Billy was right. Just going outside did me some good, even if it was ninety-three degrees and about equal humidity. I felt sorry for the protesters down at the Seattle Center, and wondered how the little girl was doing.
I ended up with an Italian soda, because it was way too warm out for hot chocolate, but the very normal act of getting a drink and getting back on my beat did a lot to restore my equilibrium. I had a tentative teacher, which would make Coyote happy, and snakes were good juju. The Internet said so, and if you couldn’t believe the Internet, who could you believe?
The rest of the day was blessedly normal, except I was so grungy and sticky with sweat by the time work was over I called Gary and told him not to have dinner until eight. He said, “Aw, damn, and me with the microwave heatin’ up already,” which kept a grin on my face until I arrived on his doorstep, newly showered and wearing as little as humanly possible. For me, that meant a strappy tank top with one of those built-in bra thingies and a pair of shorts that I considered to be cut daringly short, although I had nothing on Daisy Duke. Gary arched an eyebrow and gave me a grin that was better than words, even if he was seventy-three years old. I momentarily wished I had long hair so I could fluff it. Then reality kicked in: if I’d had long hair, I’d have cut it off by now in an attempt to cool down, so it didn’t really matter.

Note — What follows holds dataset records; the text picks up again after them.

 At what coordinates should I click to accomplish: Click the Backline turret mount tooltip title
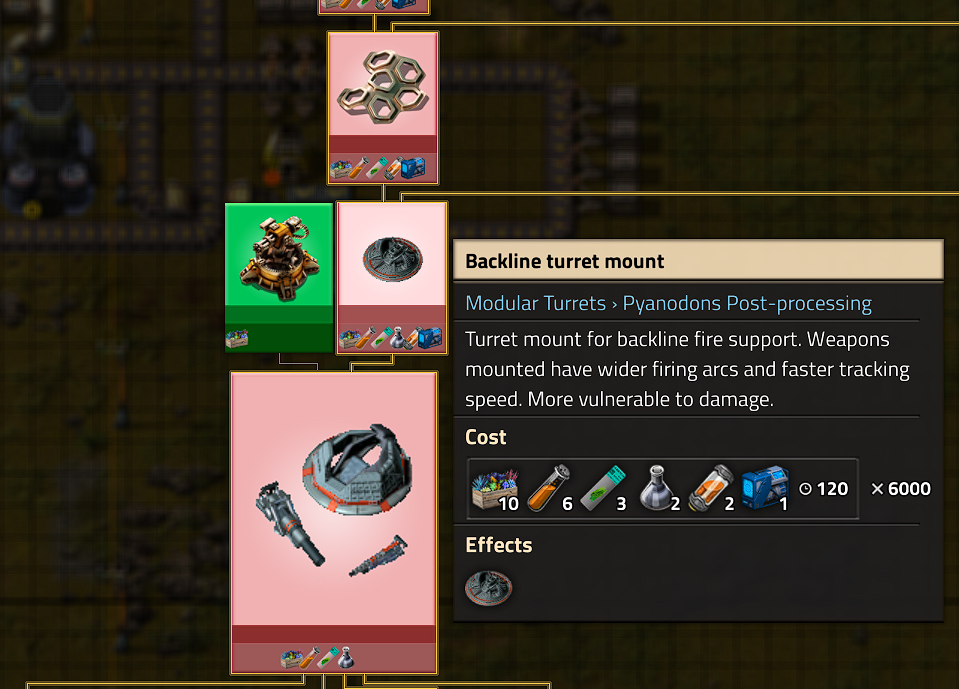[x=564, y=262]
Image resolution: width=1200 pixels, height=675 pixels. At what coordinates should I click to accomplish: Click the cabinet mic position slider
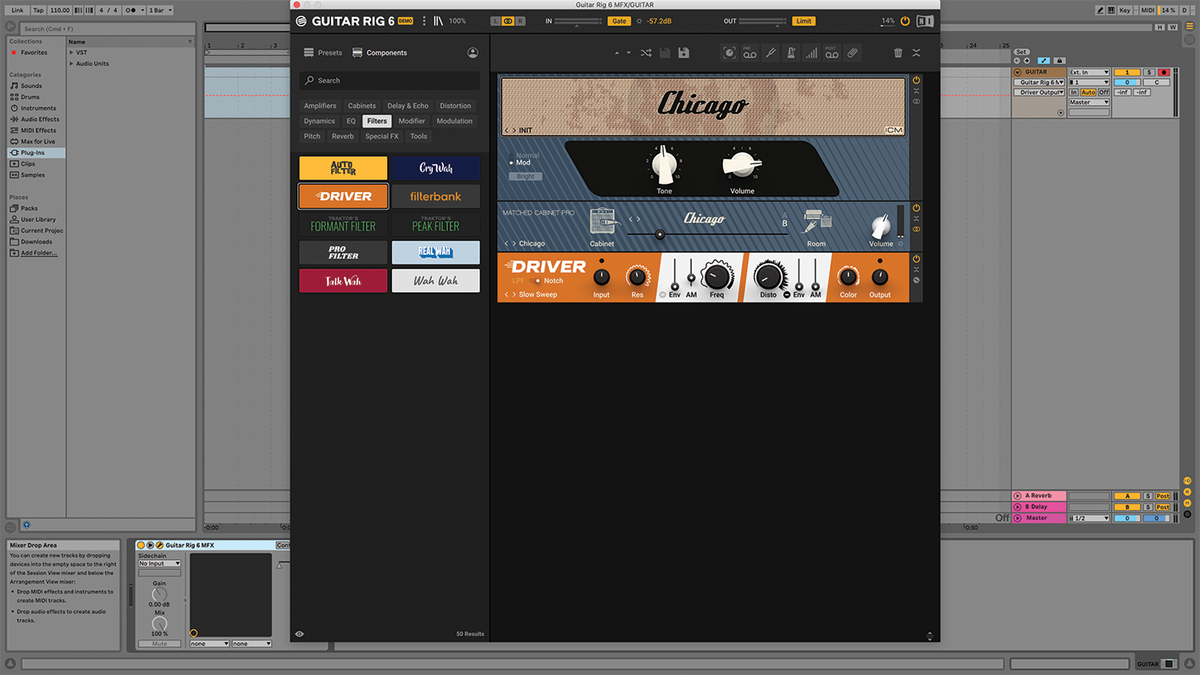click(x=660, y=234)
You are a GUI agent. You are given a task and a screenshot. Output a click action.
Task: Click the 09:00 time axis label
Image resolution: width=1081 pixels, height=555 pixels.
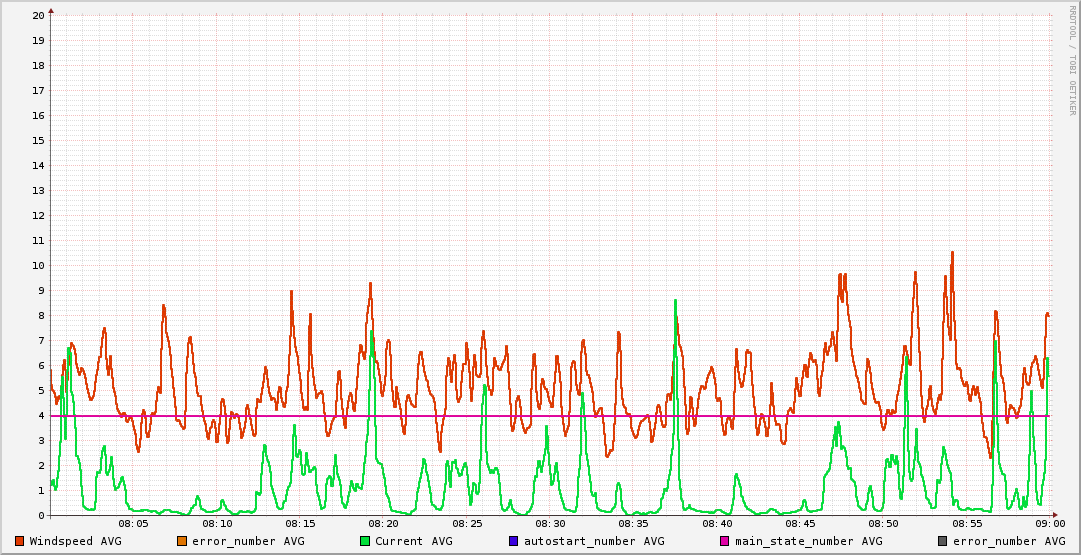point(1049,524)
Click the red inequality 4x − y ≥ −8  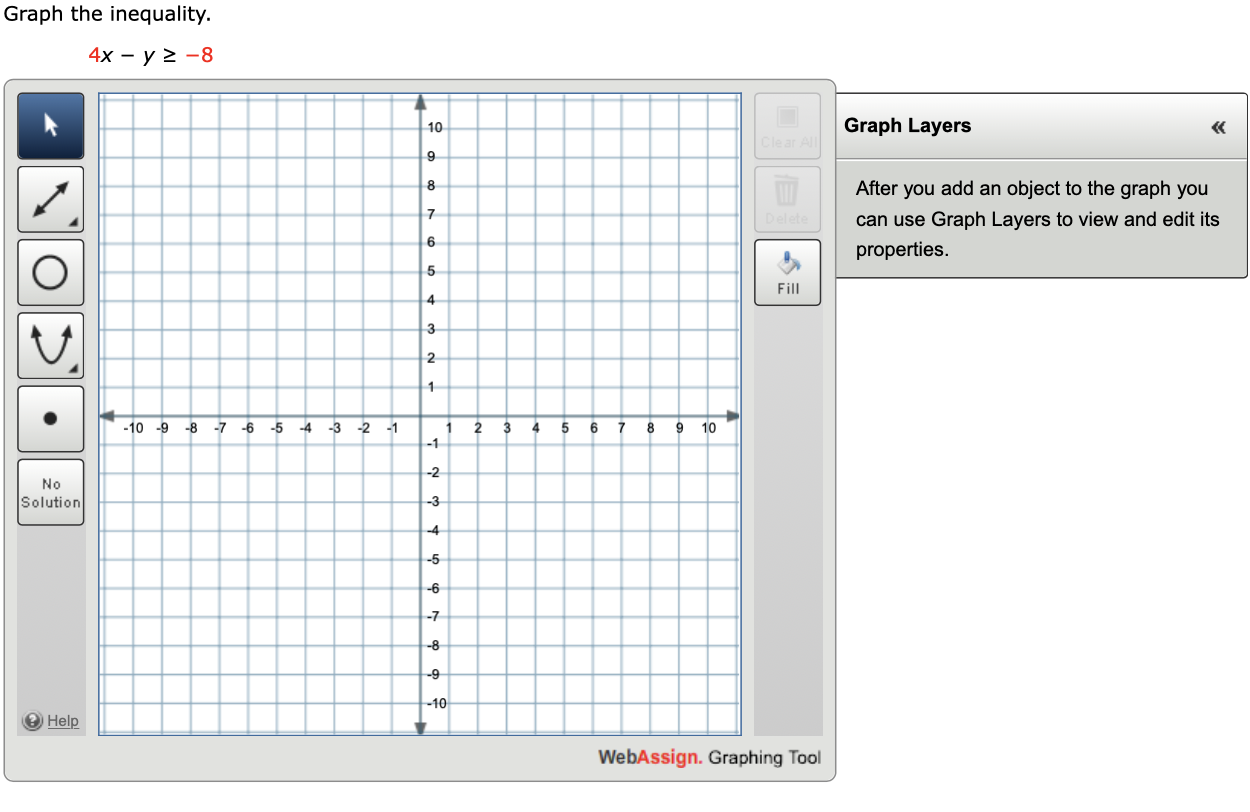(x=150, y=55)
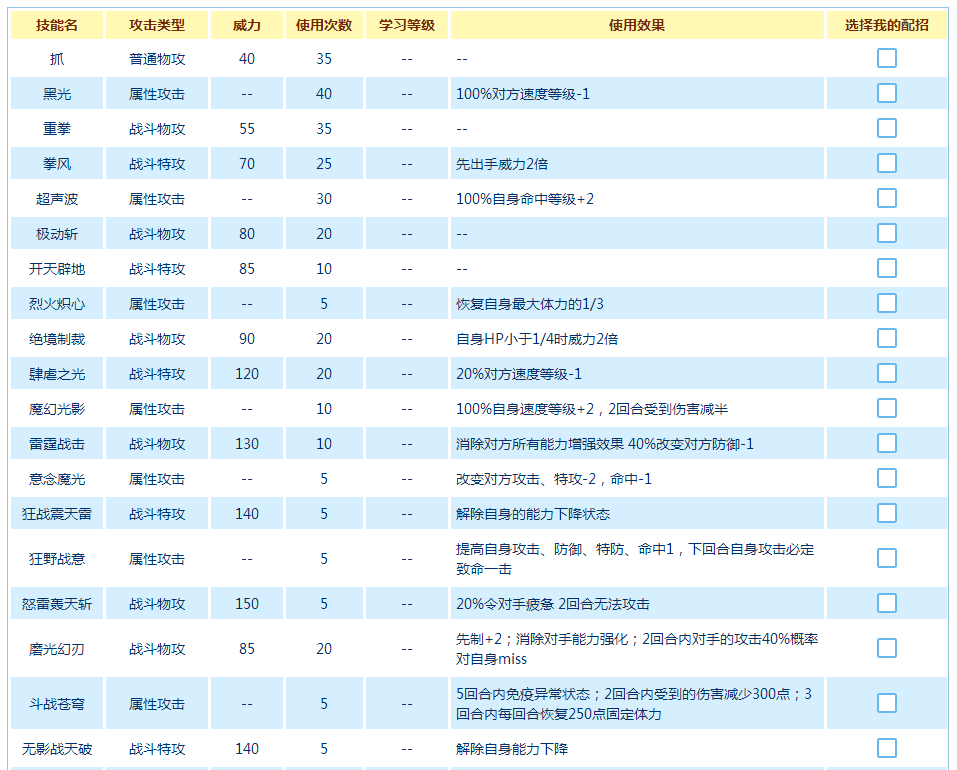Screen dimensions: 957x770
Task: Choose 超声波 via its checkbox
Action: click(886, 198)
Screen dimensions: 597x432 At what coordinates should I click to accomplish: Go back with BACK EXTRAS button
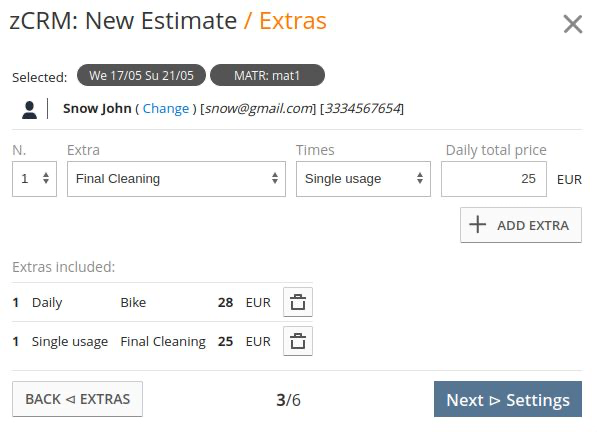point(77,399)

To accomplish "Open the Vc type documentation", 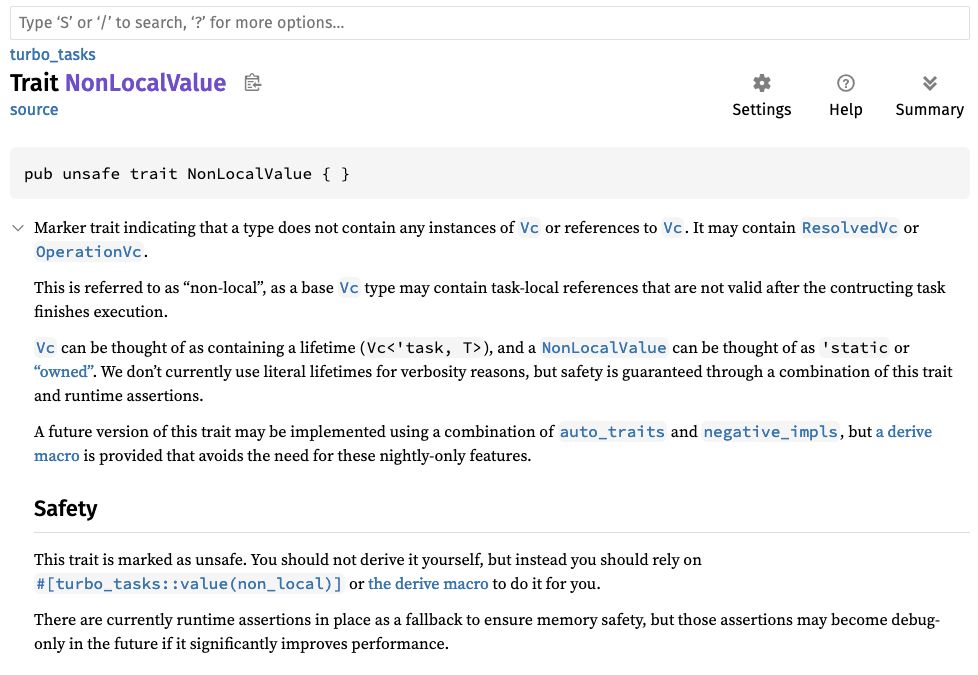I will (528, 227).
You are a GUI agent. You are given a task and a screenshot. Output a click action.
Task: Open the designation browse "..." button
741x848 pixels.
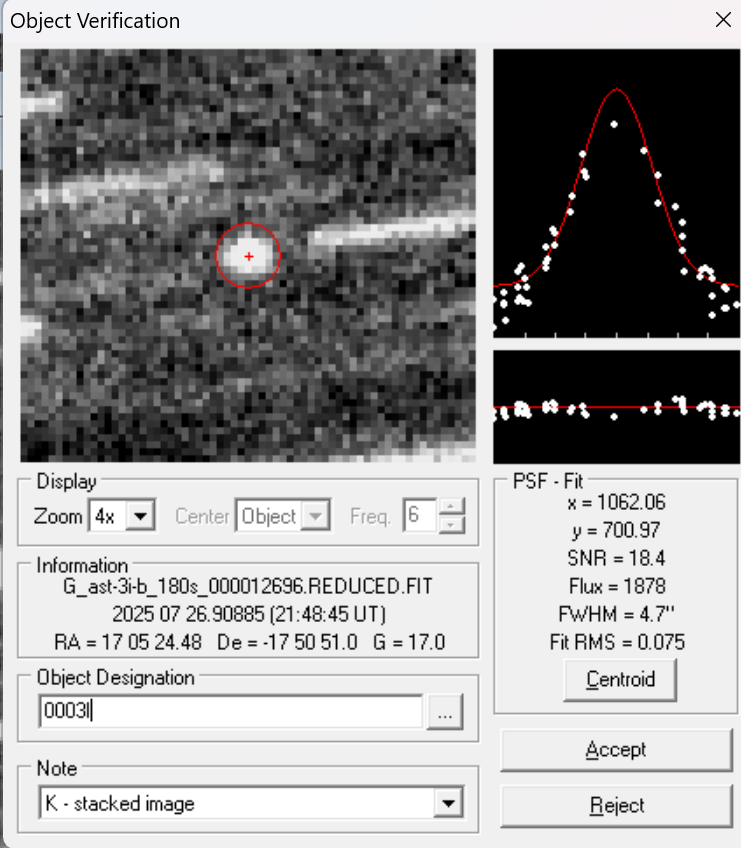pyautogui.click(x=445, y=712)
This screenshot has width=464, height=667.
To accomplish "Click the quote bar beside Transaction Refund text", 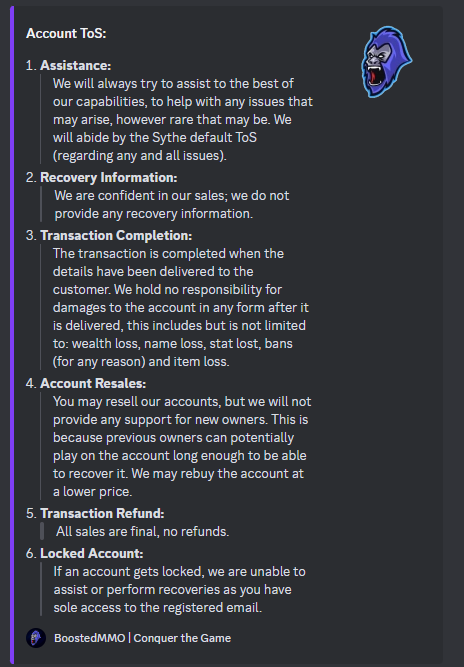I will (42, 531).
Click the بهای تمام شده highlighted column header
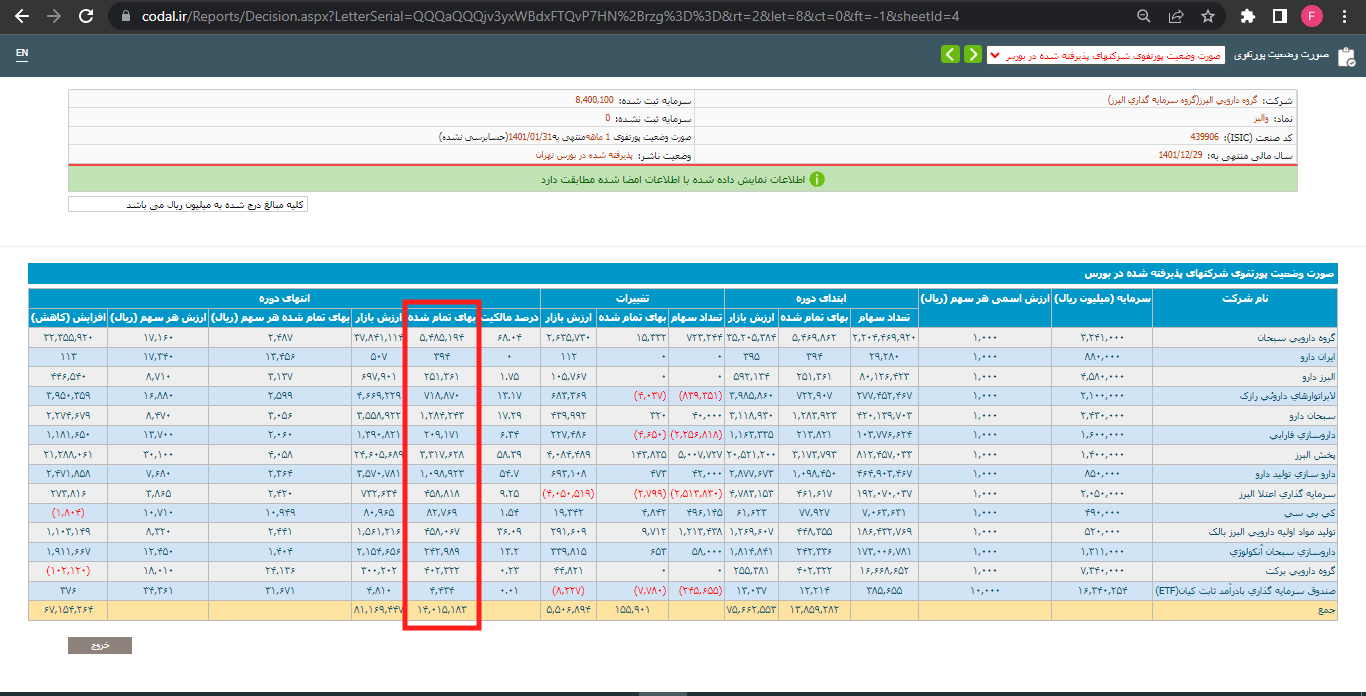The image size is (1366, 696). tap(441, 317)
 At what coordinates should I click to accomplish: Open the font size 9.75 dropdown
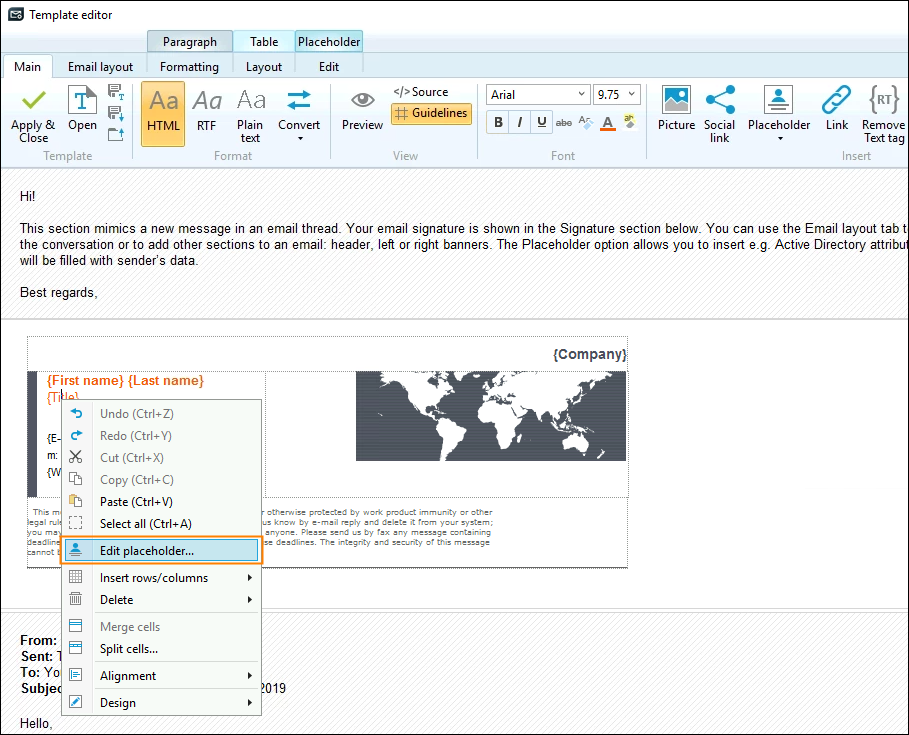pyautogui.click(x=632, y=94)
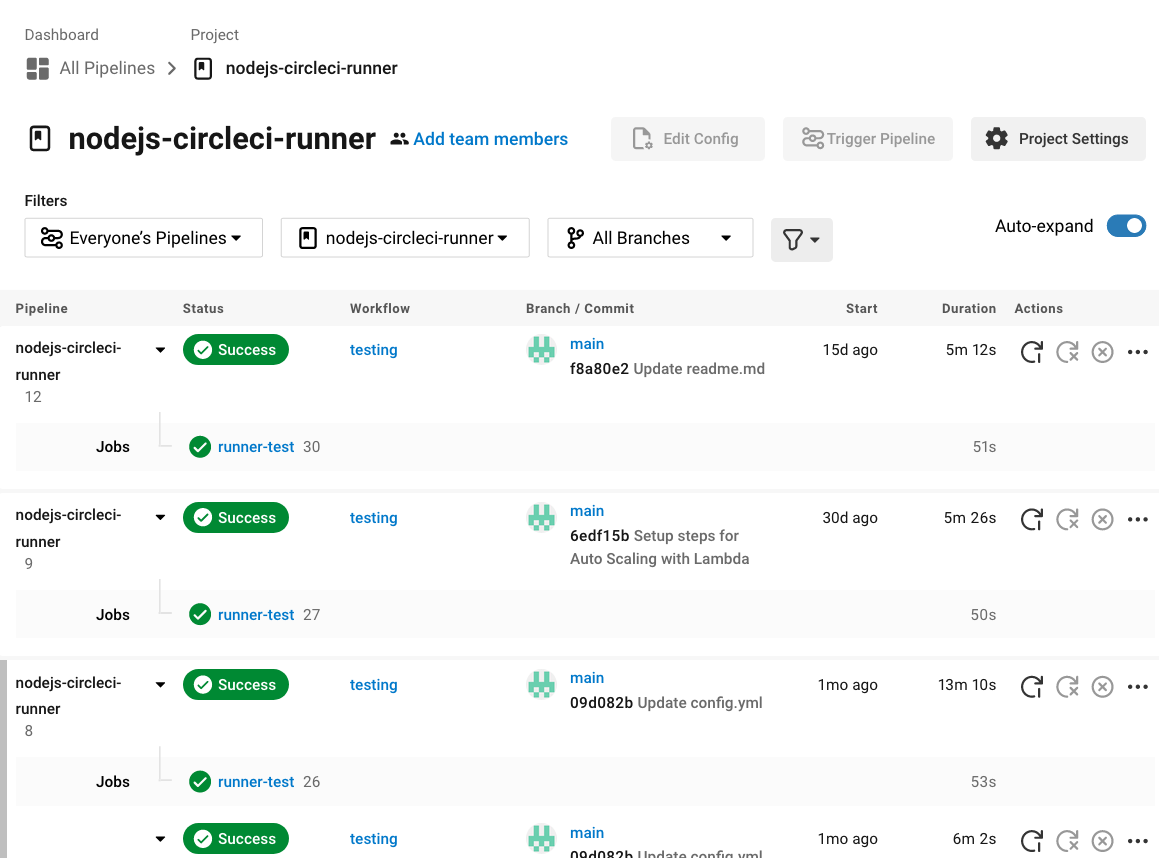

The house didn’t smell like he’d been cooking. I kicked my sandals off and padded through the living room into the kitchen, where cold cuts and crackers and fruit and a pasta salad were arranged rather elegantly on a platter. I stole a piece of ham, wrapped it around some cheese, and nibbled. “You do this yourself or you buy it?”
I could all but hear the old man’s offended look as he came in behind me. “Did it myself. Donno about you, but I think it’s too hot to cook or eat hot food. I got salmon in the freezer, but you’re gonna have to wait till the heat breaks.”
I grinned over my shoulder at him and picked up the platter to bring it out to the living room. There were picture windows that went all the way up to a vaulted ceiling overlooking an expansive front yard full of lilacs and other flowering things I couldn’t identify. There was enough actual lawn that the kids next door tended to spill out onto it, having water balloon fights as they hid behind the hedges. Gary and Annie had owned the place since about 1965, though he’d been living in an apartment, having the place modernized and refurbished when I met him. Between that and the endlessly climbing real estate value in Seattle, I couldn’t imagine what the market value of the place was now. Gary could probably retire rich, if he wanted to move out. Or retire.
“Lemonade or water?” Gary asked from the kitchen. My mouth puckered up at the very idea of lemonade, so I requested it happily as I put the food platter on the coffee table. The furniture was leather, but there were hand-sewn quilts thrown over everything, so a person could sit down in the armchair without sticking to it. I did, and Gary came out of the kitchen with a jug, two glasses, and a finger pointed at me accusingly. “Get outta my chair, kid.”
I laughed like a guilty five-year-old and squirmed out of Gary’s chair to kick back on the couch. “I had to try.”
He snorted and sat down, pouring juice into glasses that clinked with just a couple of ice cubes. “You always try. Arright, Jo, so what’s going on now? I go away for a few weeks and miss all the good stuff?”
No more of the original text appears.